====== Dataset records ======

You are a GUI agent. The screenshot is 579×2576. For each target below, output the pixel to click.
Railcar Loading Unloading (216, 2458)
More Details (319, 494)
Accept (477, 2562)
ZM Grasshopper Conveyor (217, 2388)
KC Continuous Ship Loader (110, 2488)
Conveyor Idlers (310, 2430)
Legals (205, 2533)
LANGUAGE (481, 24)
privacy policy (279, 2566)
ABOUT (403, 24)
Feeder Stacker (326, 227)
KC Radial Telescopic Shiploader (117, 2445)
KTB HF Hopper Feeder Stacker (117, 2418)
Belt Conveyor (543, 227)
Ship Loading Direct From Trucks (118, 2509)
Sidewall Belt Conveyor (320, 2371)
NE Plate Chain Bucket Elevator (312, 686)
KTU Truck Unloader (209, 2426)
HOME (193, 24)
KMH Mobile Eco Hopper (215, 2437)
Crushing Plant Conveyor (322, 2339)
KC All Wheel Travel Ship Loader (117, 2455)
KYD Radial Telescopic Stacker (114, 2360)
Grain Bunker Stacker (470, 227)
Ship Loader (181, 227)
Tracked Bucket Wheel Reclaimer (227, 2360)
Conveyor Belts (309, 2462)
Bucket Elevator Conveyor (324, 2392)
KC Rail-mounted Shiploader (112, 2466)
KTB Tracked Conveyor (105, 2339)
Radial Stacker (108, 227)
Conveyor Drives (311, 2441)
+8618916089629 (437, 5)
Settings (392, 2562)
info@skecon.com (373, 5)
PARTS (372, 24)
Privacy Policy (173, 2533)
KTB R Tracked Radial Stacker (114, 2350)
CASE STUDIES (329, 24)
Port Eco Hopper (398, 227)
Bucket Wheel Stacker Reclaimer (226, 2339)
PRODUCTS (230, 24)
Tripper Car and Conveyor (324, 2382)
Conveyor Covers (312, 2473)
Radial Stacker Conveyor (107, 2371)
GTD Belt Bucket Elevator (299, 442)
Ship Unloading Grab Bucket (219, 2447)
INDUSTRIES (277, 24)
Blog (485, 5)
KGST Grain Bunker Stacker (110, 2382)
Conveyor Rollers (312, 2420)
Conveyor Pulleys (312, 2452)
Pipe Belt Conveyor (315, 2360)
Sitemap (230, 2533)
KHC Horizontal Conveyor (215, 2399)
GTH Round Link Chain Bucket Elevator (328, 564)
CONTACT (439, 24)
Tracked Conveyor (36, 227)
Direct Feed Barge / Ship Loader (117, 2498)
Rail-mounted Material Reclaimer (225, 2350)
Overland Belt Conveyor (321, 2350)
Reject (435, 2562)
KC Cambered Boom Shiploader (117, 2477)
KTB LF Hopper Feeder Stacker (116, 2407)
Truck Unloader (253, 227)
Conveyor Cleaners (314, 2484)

======
====== Dataset records ======

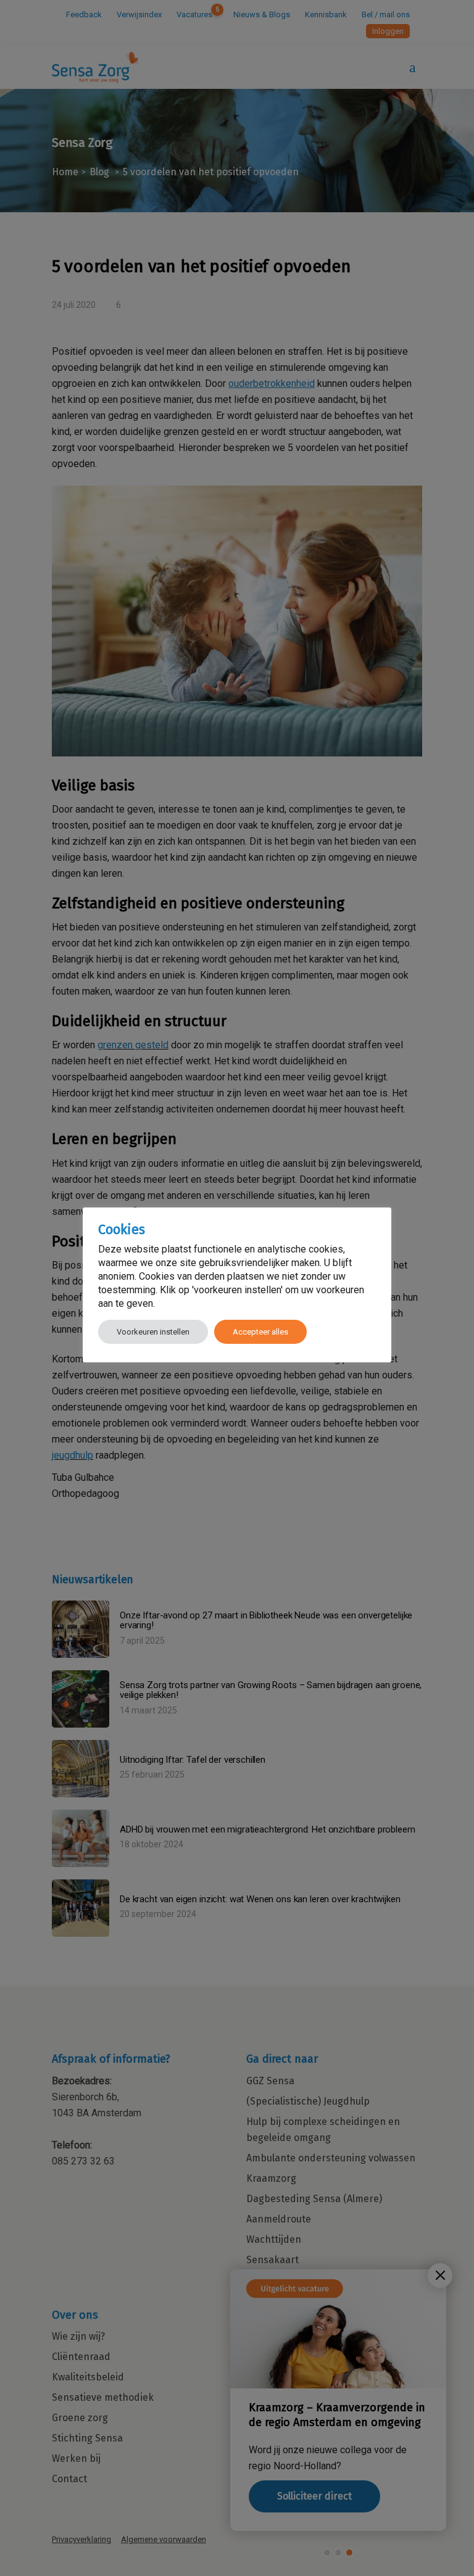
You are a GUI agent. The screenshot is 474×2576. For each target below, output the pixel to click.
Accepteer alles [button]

======
====== Dataset records ======

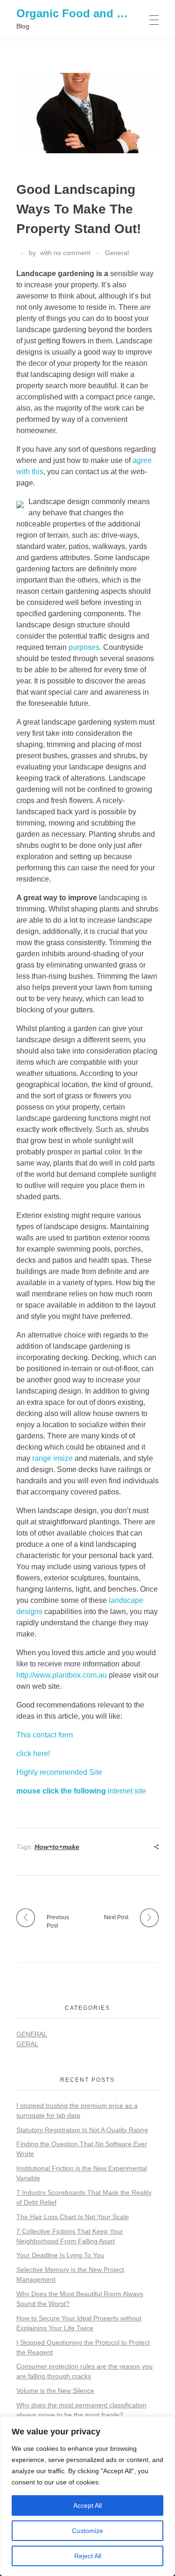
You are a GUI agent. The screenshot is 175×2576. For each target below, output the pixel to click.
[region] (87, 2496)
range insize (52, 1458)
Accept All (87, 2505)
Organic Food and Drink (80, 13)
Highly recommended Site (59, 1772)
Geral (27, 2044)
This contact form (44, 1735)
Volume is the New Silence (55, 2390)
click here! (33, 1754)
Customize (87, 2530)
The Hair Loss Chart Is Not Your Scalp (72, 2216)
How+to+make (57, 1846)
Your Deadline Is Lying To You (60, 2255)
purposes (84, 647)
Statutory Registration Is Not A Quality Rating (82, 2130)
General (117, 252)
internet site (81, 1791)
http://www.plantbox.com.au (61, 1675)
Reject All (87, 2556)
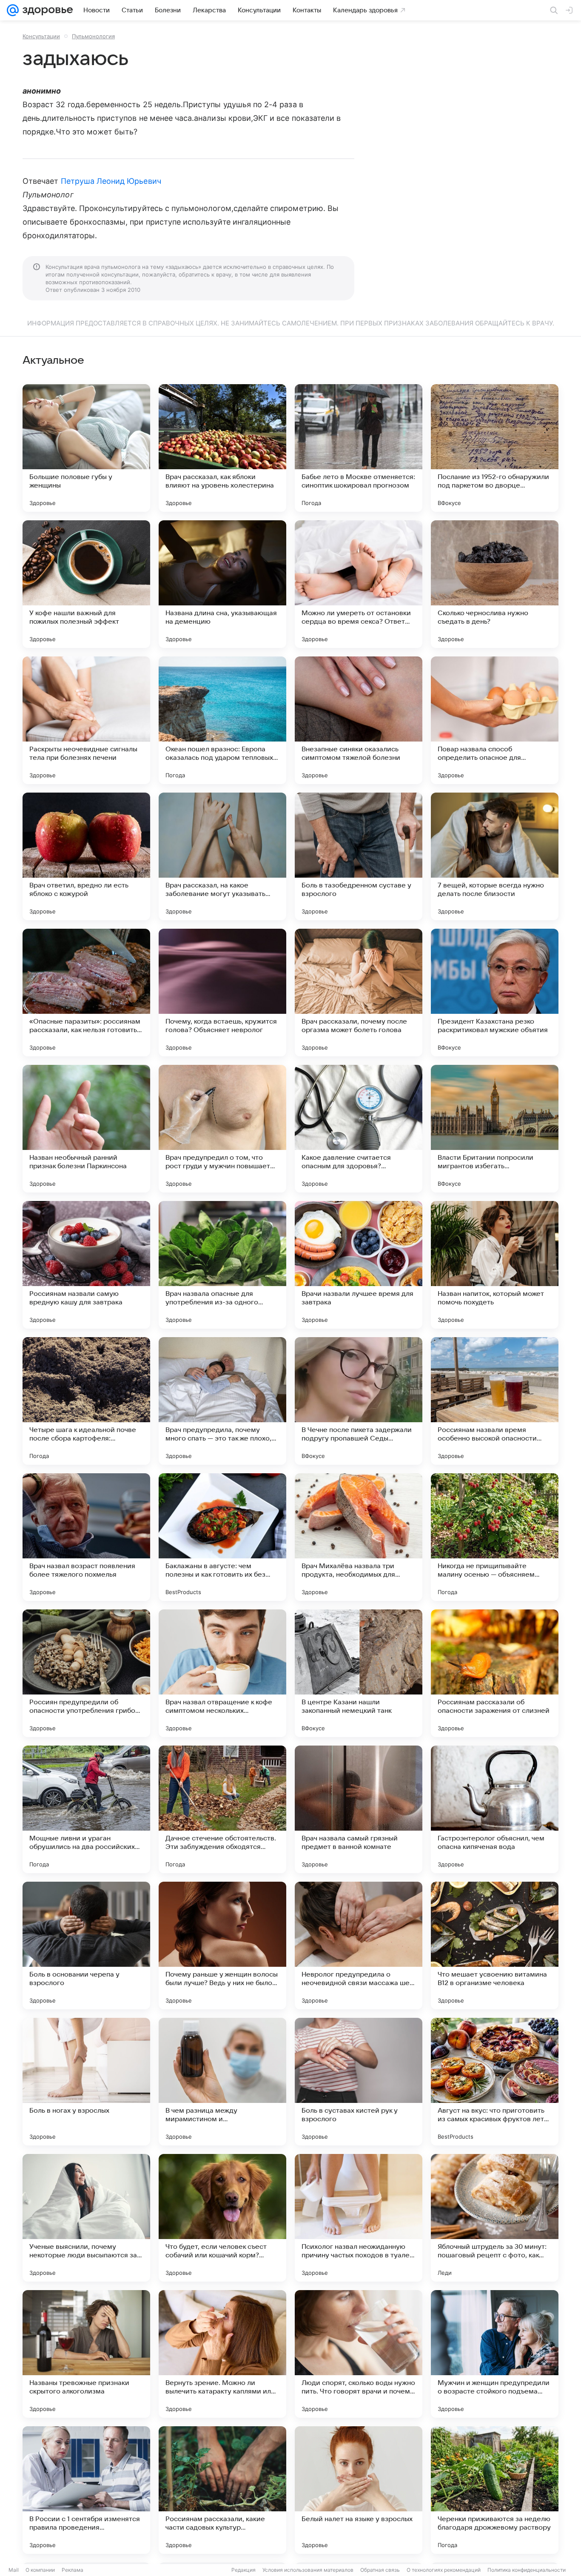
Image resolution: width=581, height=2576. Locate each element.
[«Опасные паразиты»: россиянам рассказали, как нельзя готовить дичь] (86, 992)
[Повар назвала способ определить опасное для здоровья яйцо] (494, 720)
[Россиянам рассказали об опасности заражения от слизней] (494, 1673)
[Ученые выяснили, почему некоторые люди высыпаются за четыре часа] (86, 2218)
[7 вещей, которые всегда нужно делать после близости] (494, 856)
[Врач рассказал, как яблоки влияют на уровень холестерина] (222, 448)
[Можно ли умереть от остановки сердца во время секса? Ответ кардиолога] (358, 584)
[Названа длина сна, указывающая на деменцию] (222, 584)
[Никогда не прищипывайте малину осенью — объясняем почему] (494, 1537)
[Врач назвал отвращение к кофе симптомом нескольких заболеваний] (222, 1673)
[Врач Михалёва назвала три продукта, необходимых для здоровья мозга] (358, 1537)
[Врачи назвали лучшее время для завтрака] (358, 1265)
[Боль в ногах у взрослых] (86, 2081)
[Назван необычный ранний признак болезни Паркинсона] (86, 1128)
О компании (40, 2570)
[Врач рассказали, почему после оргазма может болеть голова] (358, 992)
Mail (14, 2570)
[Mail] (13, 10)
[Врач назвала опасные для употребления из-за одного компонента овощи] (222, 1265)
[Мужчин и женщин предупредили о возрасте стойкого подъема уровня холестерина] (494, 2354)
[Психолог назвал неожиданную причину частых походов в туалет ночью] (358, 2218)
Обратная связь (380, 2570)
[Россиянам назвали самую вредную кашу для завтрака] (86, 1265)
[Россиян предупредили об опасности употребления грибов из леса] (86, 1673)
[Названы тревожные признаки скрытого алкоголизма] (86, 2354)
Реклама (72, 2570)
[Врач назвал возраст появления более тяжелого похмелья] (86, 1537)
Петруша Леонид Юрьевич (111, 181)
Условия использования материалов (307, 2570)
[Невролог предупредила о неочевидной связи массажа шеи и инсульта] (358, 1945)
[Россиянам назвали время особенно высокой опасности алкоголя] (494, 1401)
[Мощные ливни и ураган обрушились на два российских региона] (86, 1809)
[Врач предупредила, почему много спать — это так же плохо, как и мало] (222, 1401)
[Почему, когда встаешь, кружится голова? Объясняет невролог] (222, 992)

======

• Try it: Would you print, exactly as written, every line above from the one holding "You are a GUI agent. The screenshot is 579×2576." through the one holding "KC Radial Telescopic Shiploader (117, 2445)", with both included and no other lines?

• Response for this exercise:
You are a GUI agent. The screenshot is 579×2576. For each target below, output the pixel to click.
Railcar Loading Unloading (216, 2458)
More Details (319, 494)
Accept (477, 2562)
ZM Grasshopper Conveyor (217, 2388)
KC Continuous Ship Loader (110, 2488)
Conveyor Idlers (310, 2430)
Legals (205, 2533)
LANGUAGE (481, 24)
privacy policy (279, 2566)
ABOUT (403, 24)
Feeder Stacker (326, 227)
KC Radial Telescopic Shiploader (117, 2445)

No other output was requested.